Print exactly the lines from the one containing "[button] (180, 185)" through the last line of the entries below; the pictures stay out of the copy.

§ **DATASET RECORDS**
- - - - - - -

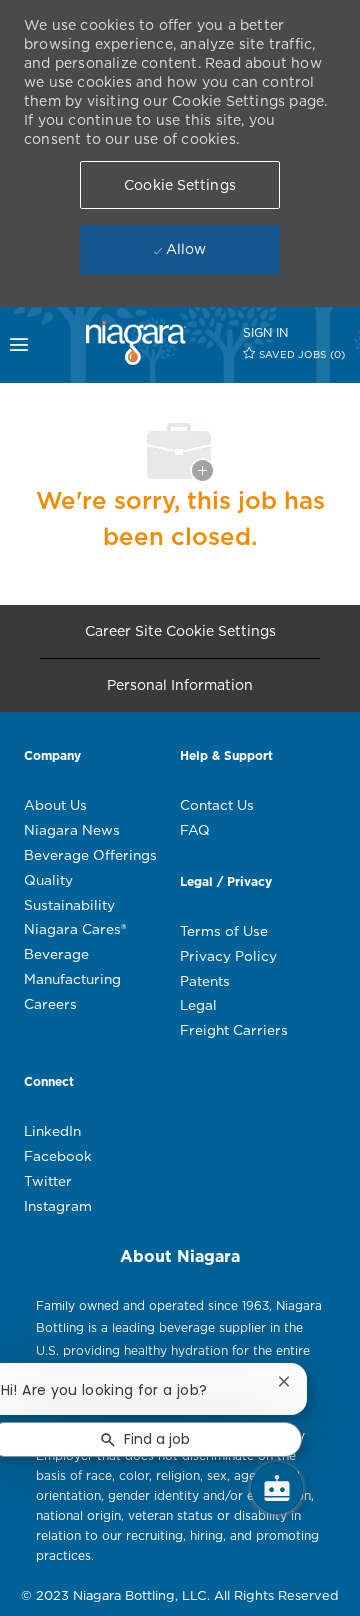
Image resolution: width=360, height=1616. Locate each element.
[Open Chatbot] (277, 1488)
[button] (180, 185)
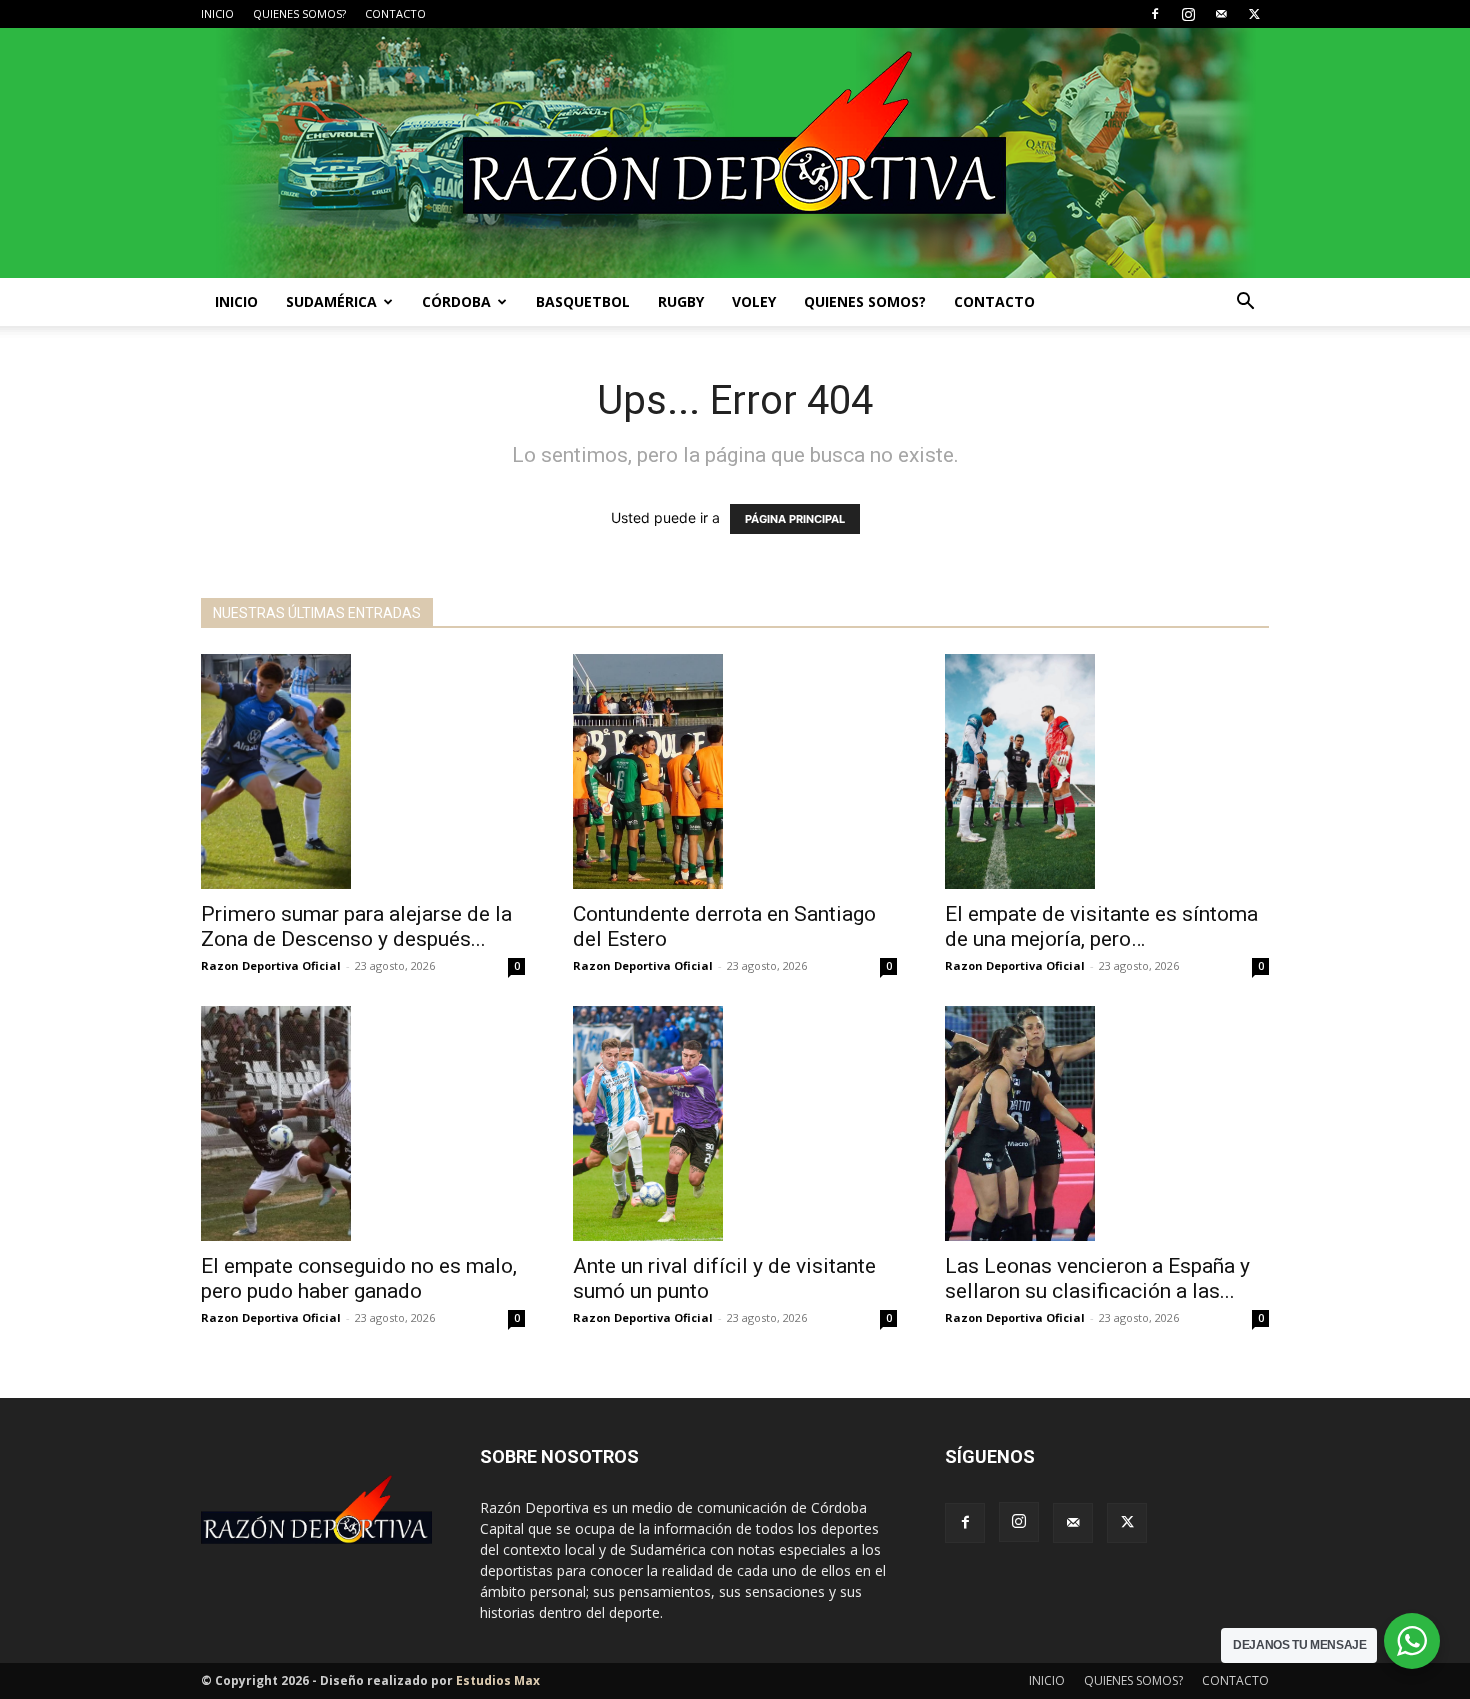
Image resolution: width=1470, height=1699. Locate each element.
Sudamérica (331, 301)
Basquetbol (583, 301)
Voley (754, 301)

- - - - - - -

§ **ANSWER SPACE**
[button] (180, 185)
Image resolution: width=1470, height=1699. Locate each element.
Sudamérica (331, 301)
Basquetbol (583, 301)
Voley (754, 301)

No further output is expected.